Kutipan untuk Dibaca:
- - - -

JAKARTA, JOGLOSEMARNEWS.COM — Komisioner Komisi Pemberantasan Korupsi (KPK) Saut Situmorang terlihat di gedung KPK, Selasa (24/9/2019). Sebelumnya beberapa waktu lalu ia menyatakan mengundurkan diri.
Dalam kemunculannya kali ini, Saut mengumumkan penetapan tersangka terhadap Direktur Perum Perikanan Indonesia (Perindo) Risyanto Suanda yang terjaring dalam operasi tangkap tangan (OTT), Senin (23/9/2019) terkait suap kuota impor ikan.
Hadirnya Saut dalam penetapan tersangka itu, memastikan perannya sebagai salah satu dari empat wakil ketua KPK masih berlanjut. Saut bersama empat pemimpin KPK lainnya, terjadwal mengakhiri periode memimpin pemberantasan korupsi sampai 21 Desember mendatang.

- - - -

Tugas yang Diberikan 1: Ketik ulang bagian berita tentang Saut Situmorang yang dibuka dengan kata-kata yang memuat "Dalam kemunculannya kali" dan ditutup dengan "kuota impor ikan.".
Tugas yang Diberikan 2: Menurut berita tentang Saut Situmorang, sampai tanggal berapa Saut dan para pemimpin KPK lainnya dijadwalkan mengakhiri periode kepemimpinan mereka?

Materi Terkumpul:
- - - -

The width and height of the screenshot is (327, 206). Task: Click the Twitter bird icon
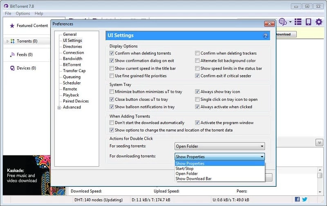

- - - -

Kolom Jawaban 1:
Dalam kemunculannya kali ini, Saut mengumumkan penetapan tersangka terhadap Direktur Perum Perikanan Indonesia (Perindo) Risyanto Suanda yang terjaring dalam operasi tangkap tangan (OTT), Senin (23/9/2019) terkait suap kuota impor ikan.

Kolom Jawaban 2: Sampai 21 Desember mendatang.